Turkey threatens to set up ‘safe zone’ in Syria unilaterally

Turkish President Recep Tayyip Erdogan said on Tuesday the deadline to jointly establish a “safe zone” with the United States in northern Syria has expired, bringing the possibility of a cross-border offensive closer.

ANKARA (Kurdistan 24) – Turkish President Recep Tayyip Erdogan on Tuesday warned the deadline to jointly establish a “safe zone” with the United States in northern Syria had expired, bringing the possibility of a cross-border offensive closer.

“Unfortunately, east of the Euphrates, we haven’t reached any results with our allies, and thus Turkey will not waste any moment,” Erdogan said in a speech during the opening of the third legislative session of the Turkish parliament in Ankara.

Erdogan also said he wanted to include Manbij in the western Euphrates region and set up the zone along 480 km (300 miles) border, reaching 30 km inside Syria.
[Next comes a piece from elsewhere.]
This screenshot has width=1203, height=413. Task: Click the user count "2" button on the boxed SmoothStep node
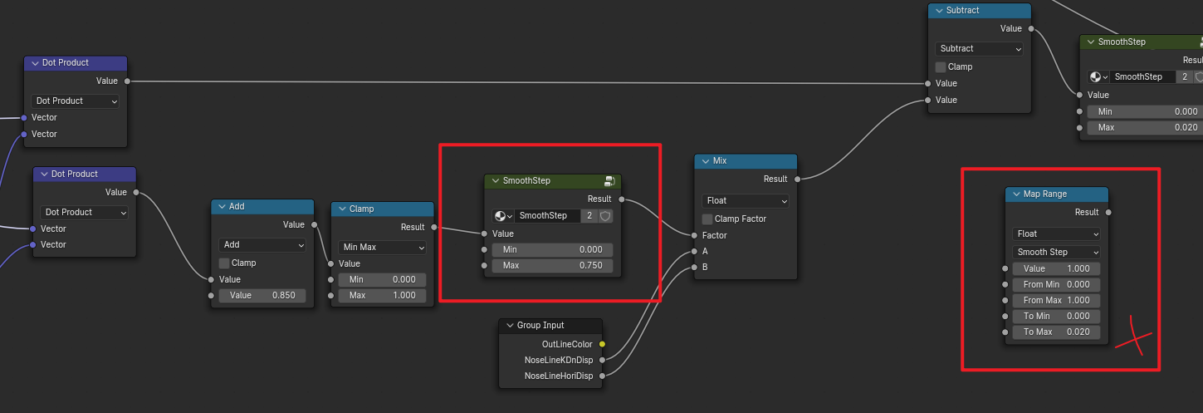point(589,216)
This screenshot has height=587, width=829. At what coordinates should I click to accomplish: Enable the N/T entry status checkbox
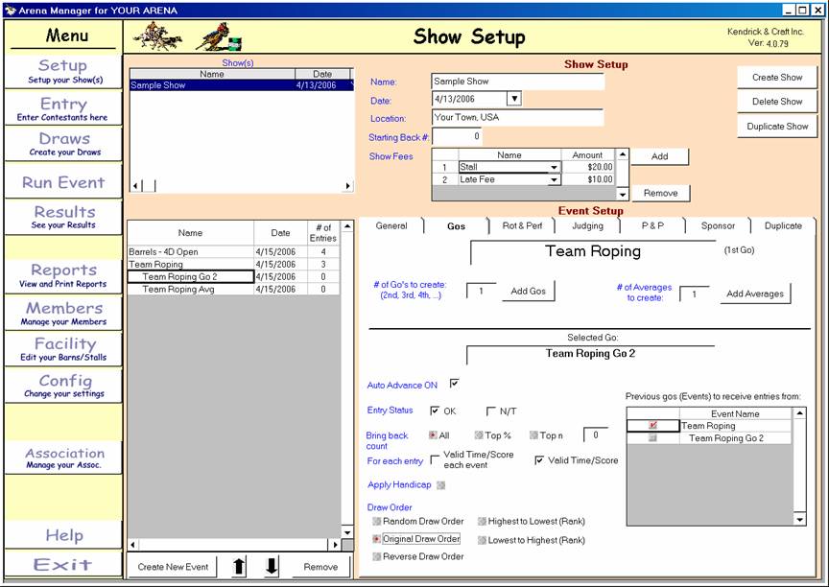pyautogui.click(x=491, y=411)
“About two million Syrian refugees would be settled in the safe zone, and our plans and projects are ready, and we have shared them with leaders in the latest UN meeting,” he continued.

In the past few years, Erdogan has repeatedly called for the establishment of what he called a “safe zone” or a “peace corridor,” terms rejected by the US-backed Syrian Democratic Forces (SDF) which govern northeastern Syria.
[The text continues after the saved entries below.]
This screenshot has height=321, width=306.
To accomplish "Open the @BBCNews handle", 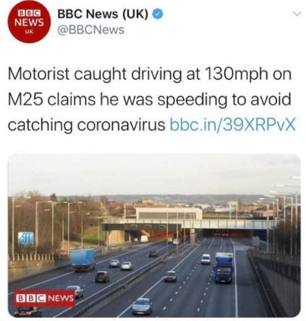I will click(x=91, y=30).
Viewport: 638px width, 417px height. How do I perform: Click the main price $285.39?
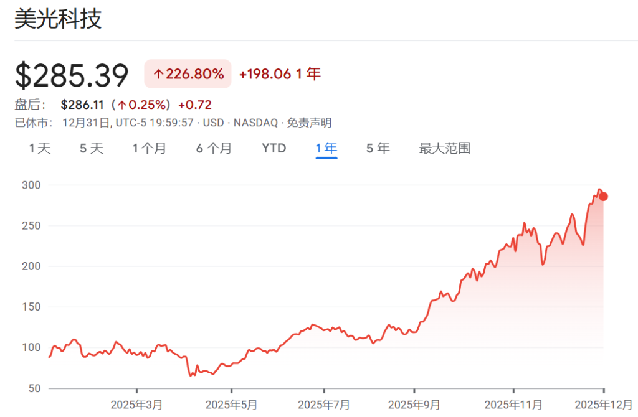coord(71,74)
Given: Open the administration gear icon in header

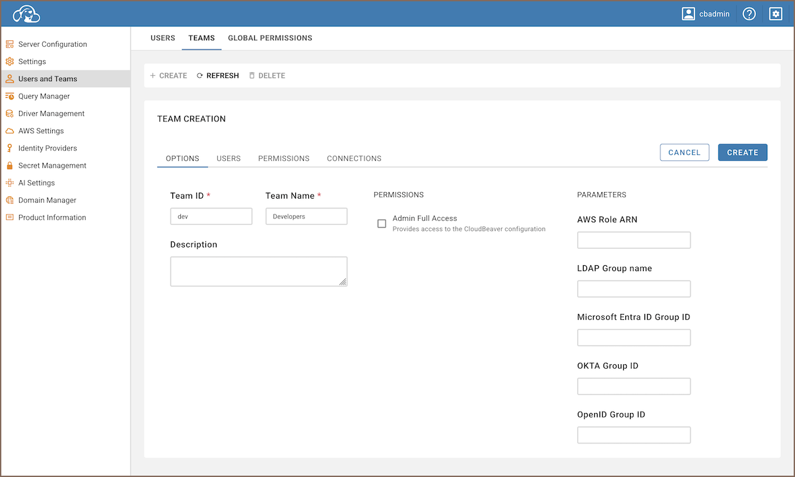Looking at the screenshot, I should point(776,14).
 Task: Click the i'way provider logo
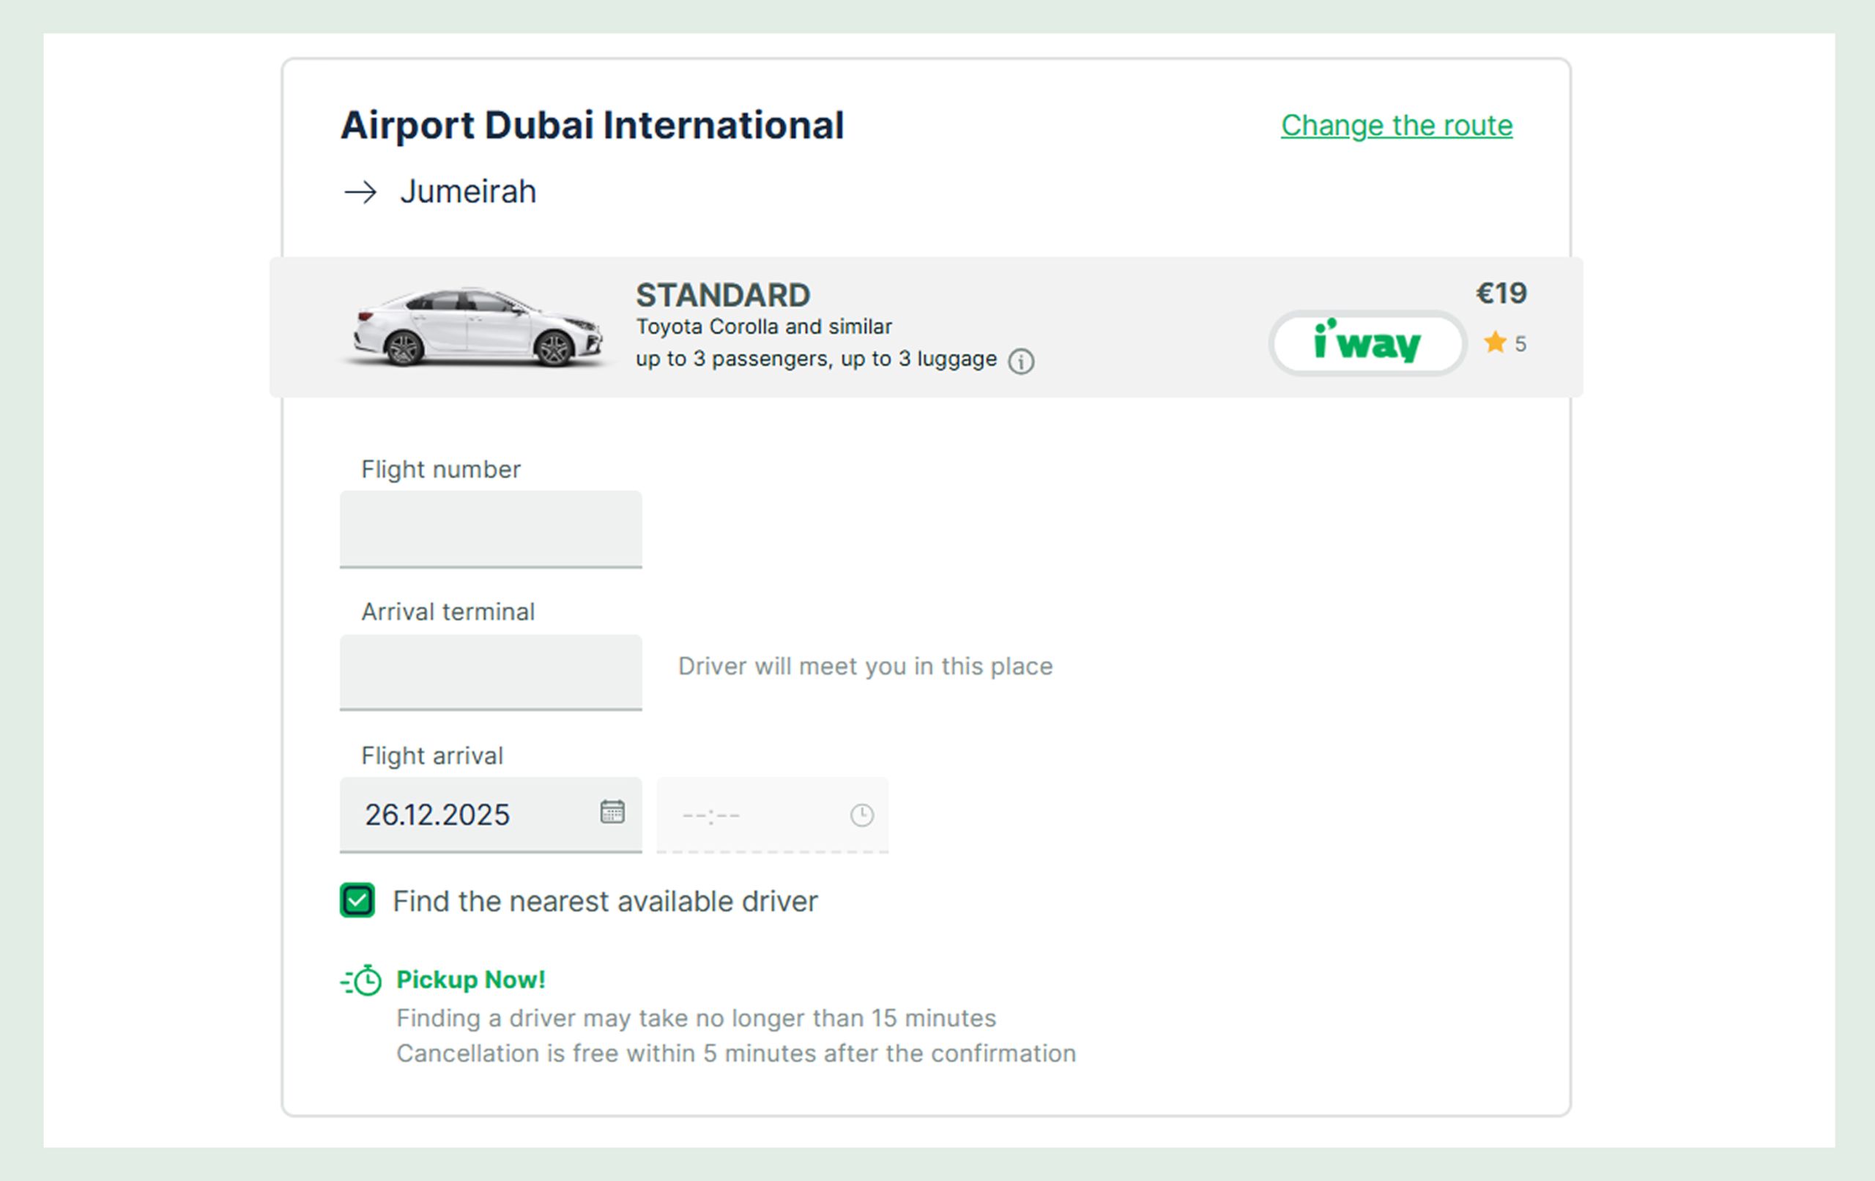click(1367, 343)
The SDF prefers the term “buffer zone” as its commanders explained in several conferences and interviews.

In an earlier interview with SDF Commander-in-Chief, Mazlum Abdi, he argued “Turkey had used the term 'peace corridor' and we reject it because our region is already peaceful and not a place of terrorism as Turkey claims,” adding, “We assure that our regions are the safest and most stable areas in Syria.”

Additionally, most people of northeastern Syria region believe that bringing millions of refugees who are originally from the central and desert areas of Syria, including Idlib, Homs, and Hama, would disturb the demographic structure of the region.
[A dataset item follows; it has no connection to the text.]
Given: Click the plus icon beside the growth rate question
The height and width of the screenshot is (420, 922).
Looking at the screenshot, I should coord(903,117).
This is very similar to what the Baath party ruling the Syrian government in the 1960s did when it brought Arab families from Raqqa, Palmyra, and Homs to northeastern Syria and gave them land. At the same time, the regime tried to move Kurdish families from northeastern Syria to the desert, to Palmyra.

Dr. Aykan Erdemir, a former Turkish parliamentarian and now a Senior Fellow at the Foundation for Defense of Democracies, told Kurdistan 24 in an earlier interview that resettling millions of Syrian refugees in the northeast of Syria would serve two purposes for Erdogan.

It would “alleviate the rising anti-refugee sentiment, which he believes cost him victory in the local elections,” Erdemir explained.

It would also “allow him demographic engineering” by bringing a very large number of Arabs into Kurdish majority areas.

Some analysts and officials have warned that such a large-scale population movement could threaten the hard-won stability in northeastern Syria and could easily lead to the re-emergence of the Islamic State.